Just like gas stations, local governments are slow to lower taxes in a recession, but quick to raise taxes in a bull market.
One of the key reasons why I decided to offload my rental home in 2017 is because San Francisco was now billing me a whopping $23,000 a year in property tax.
A lot of people said I was lucky that my property taxes can only go up by ~2%-3% a year due to Proposition 13. But still, $23,000 is a large tax bill when compared to its gross rental income of ~$96,000.
I always think long-term when owning property, like 10 – 20 years out. So when I started adding up the total property tax cost over this time frame, it started making me fill uncomfortable.
Can you imagine paying $250,000 – $550,000 in property tax for one property over a 10 – 20 year period? That is insane!
Once I added on $1,500 a year in insurance, $3,000 a year in maintenance, $26,000 a year in mortgage interest, and dealing with PITA tenants, it became much easier for me to sell.
It’s actually hard for me to fathom that the new buyer is now paying $35,000 a year in property tax based on the sale price of $2,740,000 X 1.29%.
There Is A Property Tax Breaking Point
Local governments need to be careful about how much property tax they charge their homeowners. Eventually, homeowners will revolt and leave.
$23,000 was only one property tax bill. Then I had a $15,000 property tax bill for my primary residence. A $9,000 property tax bill for my rental condo, and then a $6,000 property tax bill for my vacation rental in Lake Tahoe.
The total adds up to roughly $53,000 a year in property taxes. Painful.
My property tax breaking point is $50,000. It feels foolish to spend so much money on property taxes since I also have to pay California state income tax and Federal income tax.
The city doesn’t mind I sold the house because they’re now earning even more property tax. But eventually, enough people will vote with their feet and leave. Once you escape rat race cities, you will feel much less stressed.
If you’re a savvy real estate crowdfunding investor, then you’ll pay attention to these demographic trends and invest accordingly. My bet is on the heartland of America. We’ll see in five years whether my investment decision plays out.
With the median San Francisco home price hovering around $1.4M, it takes a $300,000 – $500,000 household income to afford a very average home after a $300,000 downpayment. I don’t see how this is sustainable. There’s either going to be a surge in new construction or a lot of folks who decide to relocate.
They keep talking about not enough housing being build in San Francisco. But all the new condo construction downtown directly impacted my asking rent price for the home I sold.
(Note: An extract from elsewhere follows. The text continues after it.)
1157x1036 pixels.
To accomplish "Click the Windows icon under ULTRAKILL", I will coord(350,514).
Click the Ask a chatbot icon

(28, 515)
I was charging $9,000 a month, and after 45 days of trying to find new tenants at the same price, the best offers I got were for $7,500 – $8,000 a month.
Fundrise is my favorite real estate crowdfunding platform. They were founded in 2012 and have the most innovative offerings with well-vetted properties. They are open to accredited and non-accredited investors alike.
Earn Income More Easily
The older I get and the stronger stocks perform, the more I like investing in stocks over real estate. Therefore, I believe one’s preference between stocks and real estate highly depends on one’s age, state of mind, and responsibilities.
Real estate can really be a pain. With tenants to manage and maintenance to deal with, I don’t like holding as much physical real estate anymore.
For my rental condo, I’ve got to send in my proxy vote for the annual HOA meeting I don’t plan on attending. Then I’ve got to coordinate with my tenants of 1.5 years who’ve decide to move to NYC in the middle of winter! Then I’ve got to do background checks on the new prospective tenants before notifying the HOA and coordinating the move-in process.
Although I no longer own a single family rental home in one of the most expensive areas in San Francisco, I’m happy for the extra freedom I’ve earned back by reinvesting $550,000 of the proceeds into real estate crowdfunding.
I didn’t think ever rising property tax bills would be a significant catalyst for simplifying my life, but it has.